A hypothetical example of an interactive task: run for 10 ms -> sleep for 100 ms to wait for user input -> run for 10 ms -> sleep.....
Once an interactive task uses up its time share when it's running (in that 10 ms slice), it will be moved to the 2nd queue.
In that extreme case, a user could be typing when the task is "sleeping" in the second queue (with a RUNNABLE state!) so the input cannot be shown on the screen.
O(1) scheduler's solution
Monitoring the behavior of tasks (their average sleep time).
Some "rocket science" is used to determine if a task is interactive or not.

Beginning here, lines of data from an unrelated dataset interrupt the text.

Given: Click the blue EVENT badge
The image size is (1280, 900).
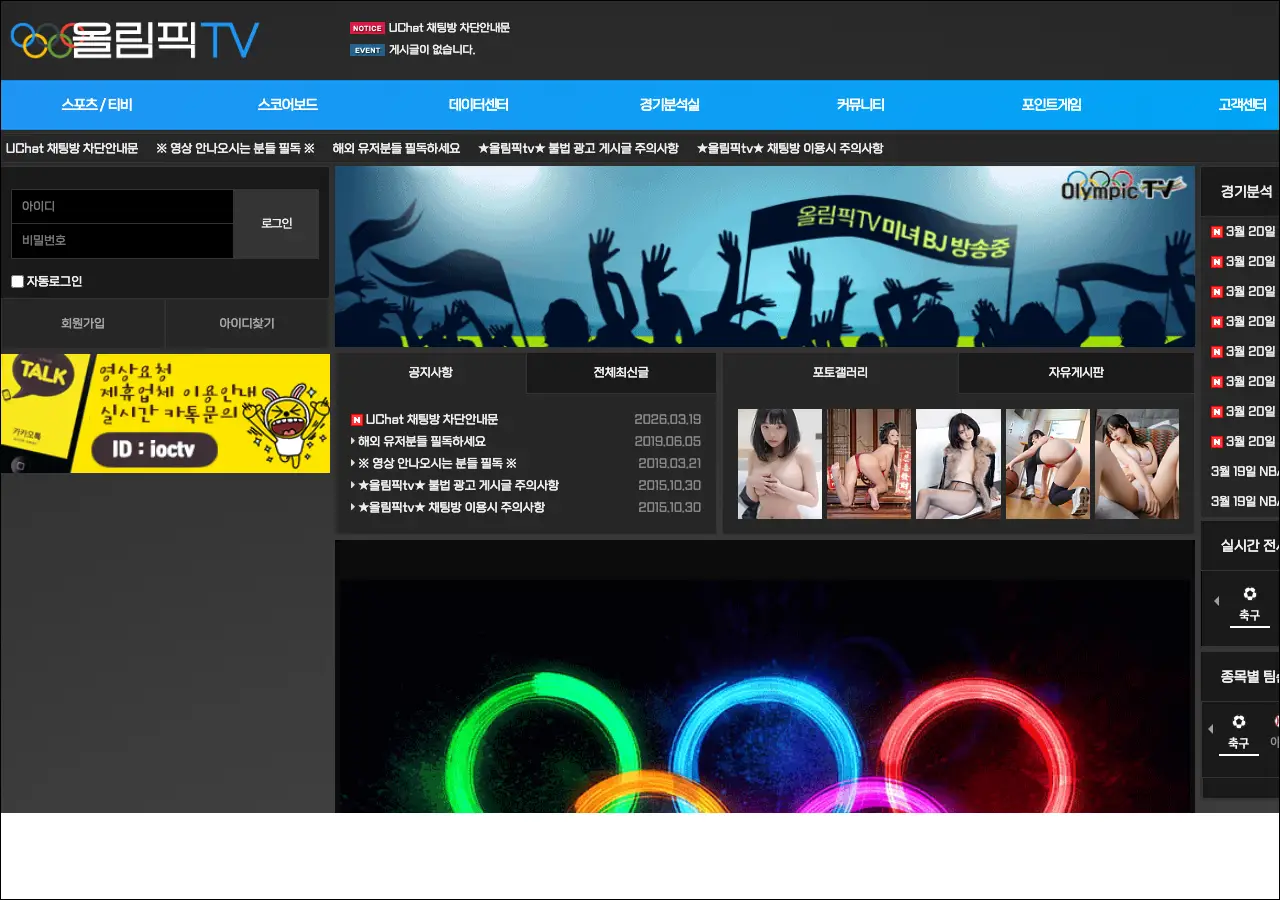Looking at the screenshot, I should click(x=367, y=50).
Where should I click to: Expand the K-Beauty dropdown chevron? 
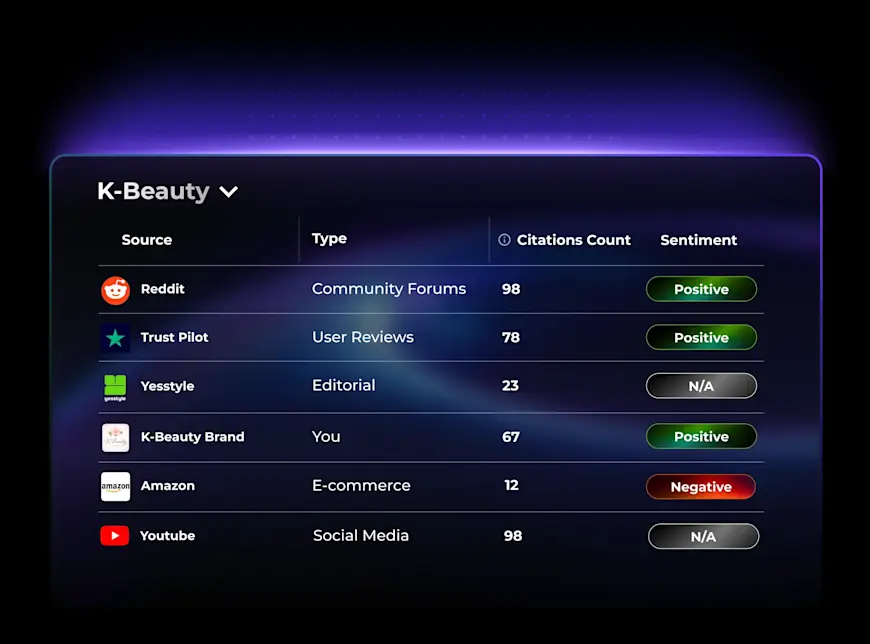[x=229, y=192]
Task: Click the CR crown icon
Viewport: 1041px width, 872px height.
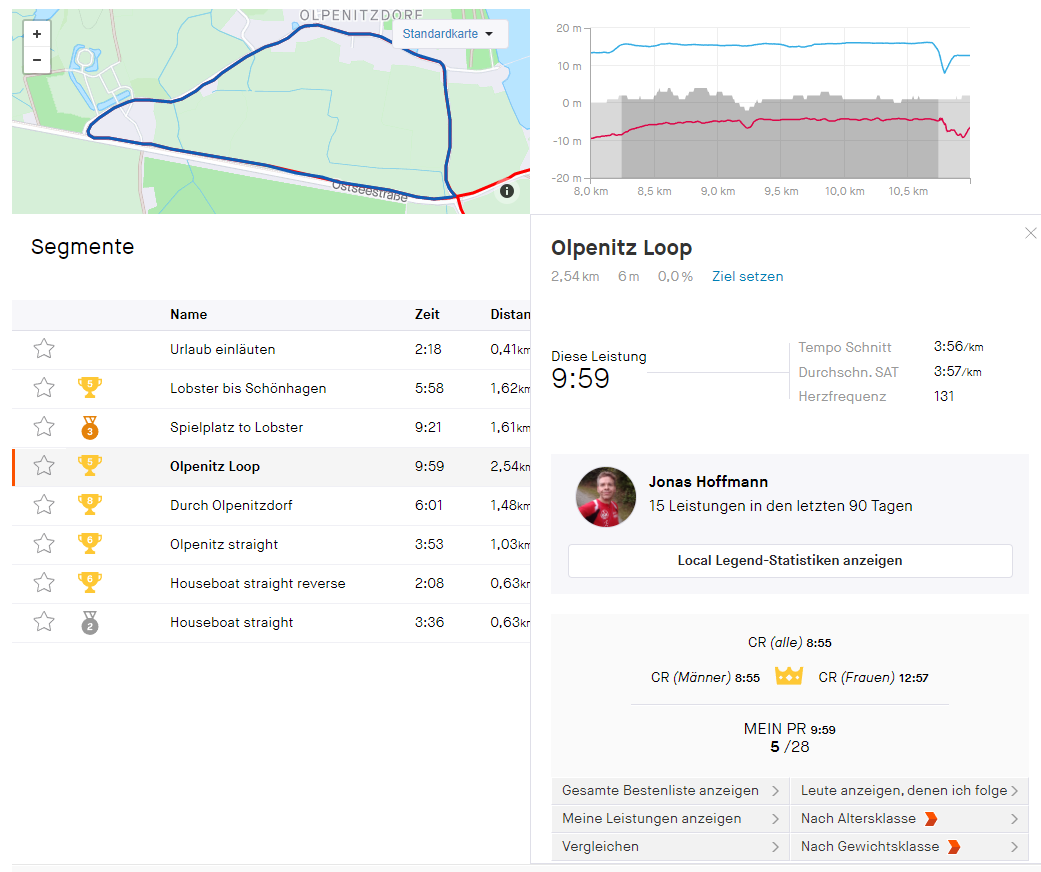Action: click(x=789, y=677)
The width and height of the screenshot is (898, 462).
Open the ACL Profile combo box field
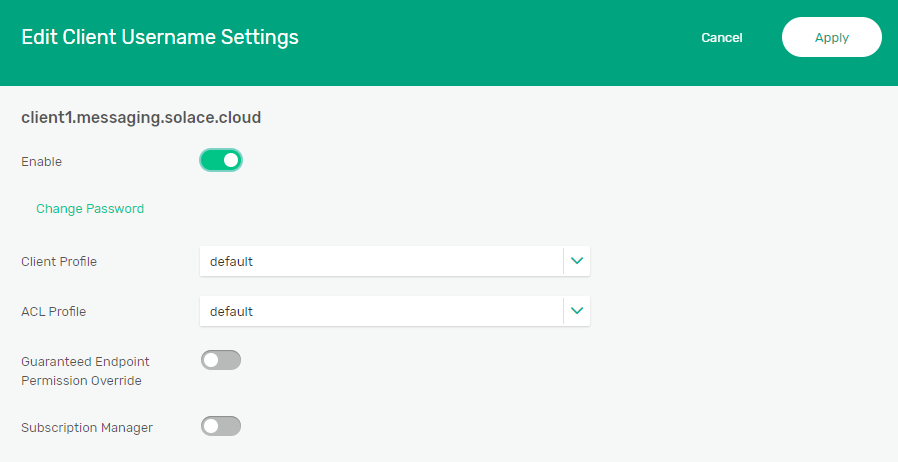pyautogui.click(x=382, y=311)
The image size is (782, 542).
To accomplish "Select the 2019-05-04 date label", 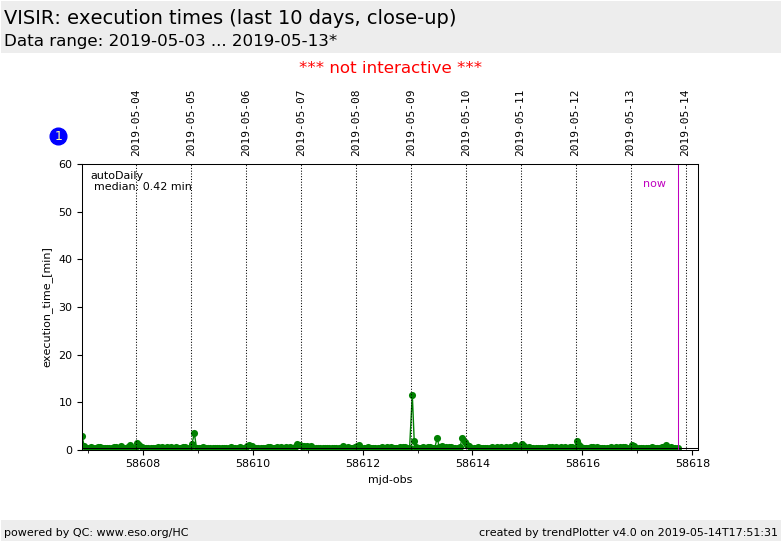I will click(x=137, y=123).
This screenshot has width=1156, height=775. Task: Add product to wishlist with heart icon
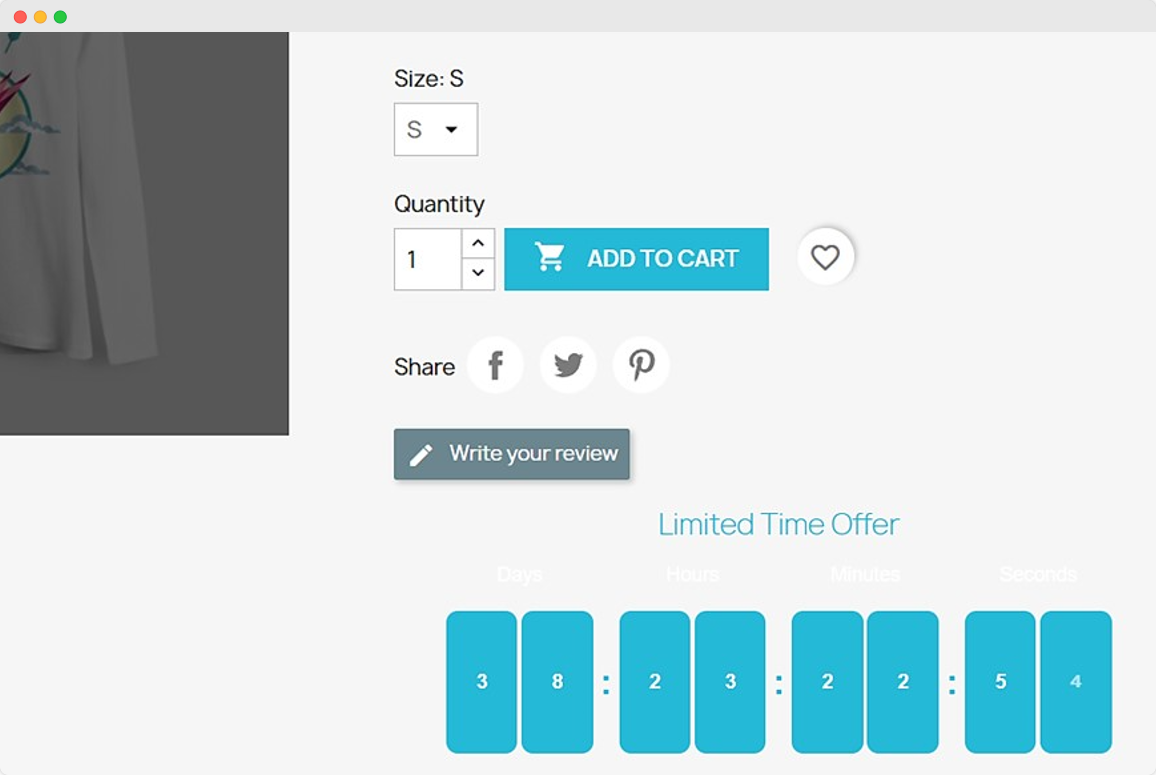825,258
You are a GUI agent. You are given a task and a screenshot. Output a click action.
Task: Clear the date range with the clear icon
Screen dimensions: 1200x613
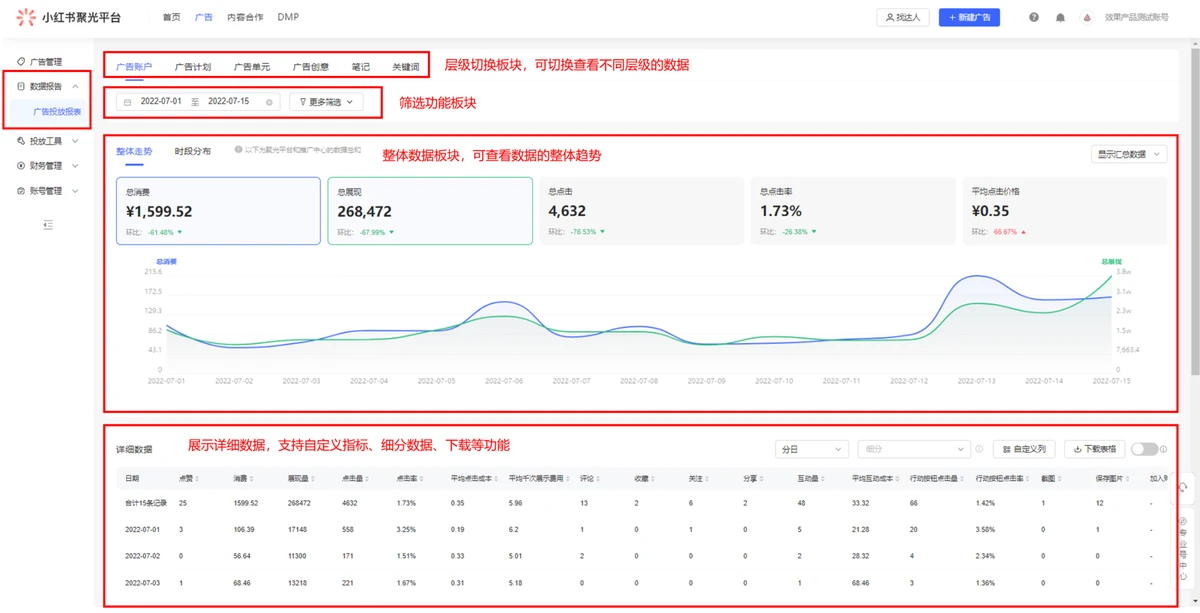pyautogui.click(x=269, y=102)
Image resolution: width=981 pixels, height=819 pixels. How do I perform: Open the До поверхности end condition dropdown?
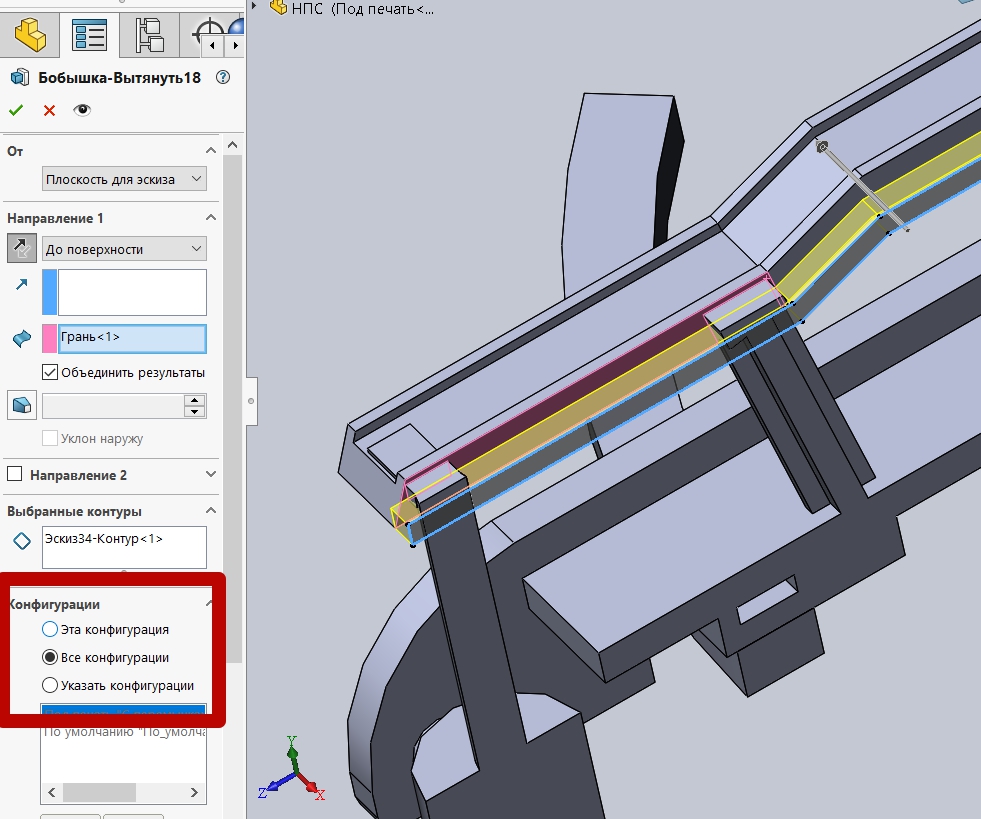124,249
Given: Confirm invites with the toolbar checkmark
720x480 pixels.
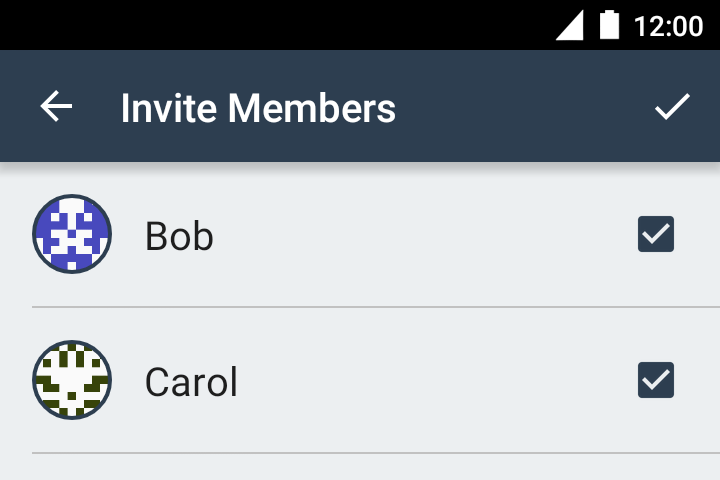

Dynamically increase the priority level of the seemingly interactive tasks.
The scheduler always schedule the highest non-empty level for execution -- note that tasks in SLEEPING mode are temporarily removed from the queues.
So the identified high-priority tasks will always be scheduled, as long as it's not SLEEPING.
However, the "rocket science" is very complicated and error-prone.
Prediction can be wrong.
Tasks can "cheat" and steal more CPU cycles than it deserves.
The Linux CFS Scheduler
A single queue, sorted by the "virtual runtime", maintained in a Red-black tree.
After using some CPU time, a task is pushed to its right as its virtual runtime increases
The task with the minimum runtime is picked up for running.